Die Aktien der SoftBank Group fielen um bis zu 4,3 %, der stärkste Intraday-Rückgang seit mehr als einem Monat, da Gewinnmitnahmen den Aktienkurs der neu börsennotierten Chip-Tochtergesellschaft Arm (ARM.US) belasteten. Arm-Aktien fielen an zwei aufeinanderfolgenden Tagen um etwa 4,5 %, nachdem das Unternehmen an seinem ersten Handelstag an der Nasdaq am Donnerstag um 25 % zulegte. Der 5-Milliarden-Dollar-Börsengang von Arm wird allgemein als Sieg für SoftBank-Gründer Masayoshi Son angesehen, der eine Reihe ungünstiger Wetten auf Start-ups abgeschlossen hat.
SoftBank sagte, dass die Mittel als Kapitalüberschuss erfasst werden. Im Juni dieses Jahres verfügte das Unternehmen über Barreserven in Höhe von rund 42 Milliarden US-Dollar.
SoftBank, ein langfristiger Investor in Technologien im Zusammenhang mit künstlicher Intelligenz, hat Bargeld angehäuft, um seine Gewinne zu sichern, die durch Verluste in Milliardenhöhe aus seinem Vision Fund beeinträchtigt wurden.

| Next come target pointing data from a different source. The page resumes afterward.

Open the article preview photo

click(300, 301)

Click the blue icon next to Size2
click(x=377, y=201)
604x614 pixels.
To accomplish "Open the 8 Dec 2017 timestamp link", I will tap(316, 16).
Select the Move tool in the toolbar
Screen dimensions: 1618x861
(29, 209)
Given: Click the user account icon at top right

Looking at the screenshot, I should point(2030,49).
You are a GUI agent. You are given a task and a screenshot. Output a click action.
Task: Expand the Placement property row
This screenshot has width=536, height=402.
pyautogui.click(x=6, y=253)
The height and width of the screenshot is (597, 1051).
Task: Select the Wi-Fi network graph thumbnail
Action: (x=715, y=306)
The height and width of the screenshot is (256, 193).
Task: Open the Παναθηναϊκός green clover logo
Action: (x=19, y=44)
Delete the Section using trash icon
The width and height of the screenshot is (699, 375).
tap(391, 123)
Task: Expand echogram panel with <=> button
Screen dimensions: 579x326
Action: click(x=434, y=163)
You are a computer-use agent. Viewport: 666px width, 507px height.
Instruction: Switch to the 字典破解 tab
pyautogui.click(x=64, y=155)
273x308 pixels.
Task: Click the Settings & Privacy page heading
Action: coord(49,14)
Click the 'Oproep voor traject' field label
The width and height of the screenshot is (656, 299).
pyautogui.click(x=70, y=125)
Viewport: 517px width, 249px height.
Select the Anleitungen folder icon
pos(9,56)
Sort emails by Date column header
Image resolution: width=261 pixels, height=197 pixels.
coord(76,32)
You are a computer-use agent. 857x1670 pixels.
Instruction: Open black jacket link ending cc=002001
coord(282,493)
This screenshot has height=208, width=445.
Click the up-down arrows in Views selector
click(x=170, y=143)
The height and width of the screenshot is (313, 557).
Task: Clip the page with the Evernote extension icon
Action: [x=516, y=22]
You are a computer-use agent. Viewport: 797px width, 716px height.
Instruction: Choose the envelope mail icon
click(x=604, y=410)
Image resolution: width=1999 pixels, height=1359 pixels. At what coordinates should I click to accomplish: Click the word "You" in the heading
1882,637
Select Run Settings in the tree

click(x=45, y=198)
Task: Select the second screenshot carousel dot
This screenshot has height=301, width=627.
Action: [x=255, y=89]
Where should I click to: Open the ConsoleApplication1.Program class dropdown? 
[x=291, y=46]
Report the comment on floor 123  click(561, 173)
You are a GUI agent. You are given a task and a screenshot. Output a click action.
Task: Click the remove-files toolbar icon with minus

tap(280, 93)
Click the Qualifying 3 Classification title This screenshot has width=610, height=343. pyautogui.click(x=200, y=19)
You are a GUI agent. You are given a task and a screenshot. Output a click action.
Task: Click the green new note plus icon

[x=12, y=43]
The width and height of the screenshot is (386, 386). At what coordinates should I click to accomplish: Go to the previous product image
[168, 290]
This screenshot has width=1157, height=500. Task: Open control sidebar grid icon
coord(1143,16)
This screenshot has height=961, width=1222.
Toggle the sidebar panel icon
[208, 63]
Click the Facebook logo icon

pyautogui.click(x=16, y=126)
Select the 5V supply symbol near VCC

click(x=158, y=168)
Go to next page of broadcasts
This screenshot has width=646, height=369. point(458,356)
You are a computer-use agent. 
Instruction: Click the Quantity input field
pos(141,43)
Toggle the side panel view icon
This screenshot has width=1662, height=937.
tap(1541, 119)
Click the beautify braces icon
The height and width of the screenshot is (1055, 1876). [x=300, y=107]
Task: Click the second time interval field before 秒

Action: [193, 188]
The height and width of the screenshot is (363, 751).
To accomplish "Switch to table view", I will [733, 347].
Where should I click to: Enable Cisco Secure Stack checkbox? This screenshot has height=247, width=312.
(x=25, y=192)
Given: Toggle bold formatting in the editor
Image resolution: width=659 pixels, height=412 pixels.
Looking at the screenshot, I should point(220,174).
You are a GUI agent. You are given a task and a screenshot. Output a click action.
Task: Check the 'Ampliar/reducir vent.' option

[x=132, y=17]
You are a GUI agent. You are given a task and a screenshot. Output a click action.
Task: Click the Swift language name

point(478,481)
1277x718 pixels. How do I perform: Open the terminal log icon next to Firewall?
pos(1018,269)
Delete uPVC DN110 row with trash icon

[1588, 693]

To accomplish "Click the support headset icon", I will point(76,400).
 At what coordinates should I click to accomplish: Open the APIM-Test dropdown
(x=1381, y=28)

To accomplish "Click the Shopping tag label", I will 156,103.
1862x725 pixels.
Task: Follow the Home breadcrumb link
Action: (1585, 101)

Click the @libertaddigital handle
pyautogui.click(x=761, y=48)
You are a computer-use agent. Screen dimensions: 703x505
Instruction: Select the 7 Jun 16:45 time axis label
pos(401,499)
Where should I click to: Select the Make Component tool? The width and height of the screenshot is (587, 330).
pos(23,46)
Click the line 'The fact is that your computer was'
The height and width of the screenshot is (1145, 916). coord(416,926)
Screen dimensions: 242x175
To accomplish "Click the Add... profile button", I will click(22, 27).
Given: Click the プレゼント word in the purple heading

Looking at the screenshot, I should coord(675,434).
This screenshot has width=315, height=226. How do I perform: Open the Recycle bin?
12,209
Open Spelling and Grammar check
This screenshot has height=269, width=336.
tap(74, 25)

Son und seine Stellvertreter haben erklärt, sie seien bereit, wieder in die Offensive zu gehen.
Bernstein & Co. hatte das Unternehmen zuvor mit einem Kursziel von 46 US-Dollar als „unterdurchschnittlich“ eingestuft, was darauf hindeutet, dass das Unternehmen möglicherweise nicht wie von einigen Anlegern erwartet vom KI-Boom profitieren wird.
Sara Russo, Analystin bei der Bank, schrieb: „Obwohl die Erwartung, dass Arm vom Wachstum der künstlichen Intelligenz profitieren wird, möglicherweise einen Aufschlag auf den Aktienkurs mit sich bringt, glauben wir, dass es noch zu früh ist, Arm zum Gewinner im Bereich der künstlichen Intelligenz zu erklären. Da der Markt für mobile Endgeräte reifer wird, glauben wir, dass die Erwartungen für das Umsatzwachstum zu optimistisch sind.“
Bernstein ist das dritte Unternehmen, das mit der Bewertung von Arm beginnt, und bisher hat der Markt die Bewertungen des Unternehmens gleichmäßig verteilt. Zusätzlich zu Bernsteins „Underperform“-Rating empfiehlt NewStreet Research ein „Kauf“ für die Aktie, während Needhams Rating „Halten“ lautet. Needham-Analyst Charles Shi schrieb, dass die Bewertung des Unternehmens „angemessen erscheint“.